→ Task goal: Where the string "with" shows up in a line of the records, copy that line.

→ Available records:

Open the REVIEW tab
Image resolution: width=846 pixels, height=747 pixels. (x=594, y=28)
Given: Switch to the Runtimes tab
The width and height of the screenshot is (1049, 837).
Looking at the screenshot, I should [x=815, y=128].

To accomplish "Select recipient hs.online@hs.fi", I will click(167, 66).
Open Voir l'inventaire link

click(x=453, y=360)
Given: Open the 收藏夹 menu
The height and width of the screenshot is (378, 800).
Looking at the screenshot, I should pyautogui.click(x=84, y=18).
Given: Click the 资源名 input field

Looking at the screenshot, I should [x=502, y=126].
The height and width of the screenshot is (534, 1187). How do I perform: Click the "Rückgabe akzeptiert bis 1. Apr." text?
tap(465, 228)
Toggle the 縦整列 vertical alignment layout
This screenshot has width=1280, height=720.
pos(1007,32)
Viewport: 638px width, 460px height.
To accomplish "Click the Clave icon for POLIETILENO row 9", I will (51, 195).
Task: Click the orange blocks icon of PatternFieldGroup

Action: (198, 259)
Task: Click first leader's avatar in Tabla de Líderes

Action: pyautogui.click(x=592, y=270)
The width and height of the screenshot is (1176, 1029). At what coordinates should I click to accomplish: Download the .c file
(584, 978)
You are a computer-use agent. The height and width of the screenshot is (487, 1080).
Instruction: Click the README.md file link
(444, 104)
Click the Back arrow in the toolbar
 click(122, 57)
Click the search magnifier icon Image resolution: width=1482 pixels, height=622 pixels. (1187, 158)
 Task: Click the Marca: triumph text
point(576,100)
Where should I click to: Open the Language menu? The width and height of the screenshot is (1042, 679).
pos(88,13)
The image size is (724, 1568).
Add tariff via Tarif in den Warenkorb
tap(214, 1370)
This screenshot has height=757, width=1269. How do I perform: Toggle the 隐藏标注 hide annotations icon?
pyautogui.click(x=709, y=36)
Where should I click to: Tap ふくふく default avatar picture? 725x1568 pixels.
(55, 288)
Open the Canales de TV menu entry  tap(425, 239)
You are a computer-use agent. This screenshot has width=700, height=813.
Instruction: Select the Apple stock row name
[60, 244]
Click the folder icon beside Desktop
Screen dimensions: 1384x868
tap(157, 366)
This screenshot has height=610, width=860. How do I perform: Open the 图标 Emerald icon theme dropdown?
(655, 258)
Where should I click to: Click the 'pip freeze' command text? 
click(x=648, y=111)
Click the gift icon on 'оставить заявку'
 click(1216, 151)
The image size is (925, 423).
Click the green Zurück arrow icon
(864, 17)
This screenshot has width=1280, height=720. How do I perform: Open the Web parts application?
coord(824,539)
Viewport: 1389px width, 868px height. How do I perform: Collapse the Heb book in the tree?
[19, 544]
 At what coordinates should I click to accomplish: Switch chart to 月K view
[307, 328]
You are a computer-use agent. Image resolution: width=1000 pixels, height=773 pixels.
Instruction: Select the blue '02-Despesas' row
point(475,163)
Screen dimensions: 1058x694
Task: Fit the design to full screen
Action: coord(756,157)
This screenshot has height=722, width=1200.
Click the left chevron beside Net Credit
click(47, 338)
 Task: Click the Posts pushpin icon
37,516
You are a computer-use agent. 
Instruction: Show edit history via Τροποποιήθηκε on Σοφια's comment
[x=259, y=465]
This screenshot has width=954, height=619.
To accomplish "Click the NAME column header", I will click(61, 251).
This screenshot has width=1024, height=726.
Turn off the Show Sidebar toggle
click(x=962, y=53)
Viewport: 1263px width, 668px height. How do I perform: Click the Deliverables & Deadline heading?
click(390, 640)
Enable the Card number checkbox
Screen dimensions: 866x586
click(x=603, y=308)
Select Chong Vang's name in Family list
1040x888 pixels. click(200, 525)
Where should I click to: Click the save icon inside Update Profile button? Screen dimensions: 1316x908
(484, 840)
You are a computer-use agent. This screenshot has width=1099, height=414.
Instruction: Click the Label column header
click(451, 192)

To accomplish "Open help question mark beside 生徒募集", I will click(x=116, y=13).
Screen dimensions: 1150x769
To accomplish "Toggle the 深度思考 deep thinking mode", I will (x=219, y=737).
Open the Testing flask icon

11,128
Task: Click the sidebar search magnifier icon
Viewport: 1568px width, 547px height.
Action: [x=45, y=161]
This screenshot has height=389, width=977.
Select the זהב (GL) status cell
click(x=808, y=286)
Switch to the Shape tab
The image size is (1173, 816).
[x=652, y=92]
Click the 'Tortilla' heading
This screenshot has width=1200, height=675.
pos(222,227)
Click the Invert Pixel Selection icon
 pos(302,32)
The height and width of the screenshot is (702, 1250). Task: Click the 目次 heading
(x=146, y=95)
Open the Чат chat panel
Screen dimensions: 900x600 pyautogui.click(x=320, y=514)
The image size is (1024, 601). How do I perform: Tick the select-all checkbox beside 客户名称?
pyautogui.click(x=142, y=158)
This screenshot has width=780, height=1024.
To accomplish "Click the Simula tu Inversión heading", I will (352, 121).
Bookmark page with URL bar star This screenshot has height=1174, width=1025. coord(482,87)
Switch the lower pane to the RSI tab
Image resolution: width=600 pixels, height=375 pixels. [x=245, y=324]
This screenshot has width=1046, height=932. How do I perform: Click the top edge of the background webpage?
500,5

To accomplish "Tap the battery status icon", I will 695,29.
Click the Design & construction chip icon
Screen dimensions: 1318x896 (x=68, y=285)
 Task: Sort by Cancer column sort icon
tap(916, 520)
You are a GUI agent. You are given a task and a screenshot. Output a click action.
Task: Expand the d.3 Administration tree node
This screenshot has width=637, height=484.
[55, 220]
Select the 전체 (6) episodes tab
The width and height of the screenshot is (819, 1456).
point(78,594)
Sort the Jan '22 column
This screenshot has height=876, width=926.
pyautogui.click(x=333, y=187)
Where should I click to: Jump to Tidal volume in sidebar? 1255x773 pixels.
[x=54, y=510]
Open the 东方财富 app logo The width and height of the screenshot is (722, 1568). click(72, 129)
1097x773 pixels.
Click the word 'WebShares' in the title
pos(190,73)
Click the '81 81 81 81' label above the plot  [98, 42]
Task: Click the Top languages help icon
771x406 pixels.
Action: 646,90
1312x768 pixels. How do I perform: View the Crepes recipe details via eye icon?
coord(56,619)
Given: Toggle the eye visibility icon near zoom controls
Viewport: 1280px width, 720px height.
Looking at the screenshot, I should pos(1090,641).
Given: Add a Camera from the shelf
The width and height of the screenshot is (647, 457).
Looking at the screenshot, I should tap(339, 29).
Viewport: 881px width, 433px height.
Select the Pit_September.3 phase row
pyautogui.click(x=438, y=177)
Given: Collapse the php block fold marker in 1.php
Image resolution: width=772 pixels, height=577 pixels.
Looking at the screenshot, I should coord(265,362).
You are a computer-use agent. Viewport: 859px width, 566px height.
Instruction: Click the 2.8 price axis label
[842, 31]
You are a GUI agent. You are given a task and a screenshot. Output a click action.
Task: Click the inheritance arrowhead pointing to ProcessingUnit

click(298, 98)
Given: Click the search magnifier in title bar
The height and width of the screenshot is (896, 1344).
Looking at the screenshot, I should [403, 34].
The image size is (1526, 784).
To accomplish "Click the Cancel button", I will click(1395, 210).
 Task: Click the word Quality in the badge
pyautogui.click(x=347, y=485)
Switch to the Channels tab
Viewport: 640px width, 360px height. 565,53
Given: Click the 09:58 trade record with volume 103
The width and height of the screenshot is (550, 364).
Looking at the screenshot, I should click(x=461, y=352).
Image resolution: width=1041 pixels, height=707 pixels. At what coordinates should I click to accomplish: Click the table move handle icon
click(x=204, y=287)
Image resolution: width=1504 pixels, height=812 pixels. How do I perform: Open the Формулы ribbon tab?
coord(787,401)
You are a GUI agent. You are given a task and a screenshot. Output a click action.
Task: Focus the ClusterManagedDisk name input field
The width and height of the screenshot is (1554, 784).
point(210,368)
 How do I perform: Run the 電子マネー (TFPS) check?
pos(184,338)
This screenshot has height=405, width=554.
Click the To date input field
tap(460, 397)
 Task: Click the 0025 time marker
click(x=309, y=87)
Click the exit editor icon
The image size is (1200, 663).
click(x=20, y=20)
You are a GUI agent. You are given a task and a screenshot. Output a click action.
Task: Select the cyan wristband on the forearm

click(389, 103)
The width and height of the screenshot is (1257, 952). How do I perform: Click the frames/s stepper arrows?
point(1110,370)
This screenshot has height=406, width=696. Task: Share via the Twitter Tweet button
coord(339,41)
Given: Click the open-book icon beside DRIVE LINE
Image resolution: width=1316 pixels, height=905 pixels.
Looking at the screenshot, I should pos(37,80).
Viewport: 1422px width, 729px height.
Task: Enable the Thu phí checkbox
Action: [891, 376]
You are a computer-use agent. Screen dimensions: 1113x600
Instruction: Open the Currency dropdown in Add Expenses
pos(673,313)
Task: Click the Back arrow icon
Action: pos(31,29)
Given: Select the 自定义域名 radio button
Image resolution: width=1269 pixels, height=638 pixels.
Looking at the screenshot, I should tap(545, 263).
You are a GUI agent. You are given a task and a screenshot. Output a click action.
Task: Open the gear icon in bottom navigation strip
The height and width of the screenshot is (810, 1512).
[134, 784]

→ Exercise result:
Bookmark page with URL bar star This screenshot has height=1174, width=1025. coord(482,87)
Given: Click the 09:58 trade record with volume 103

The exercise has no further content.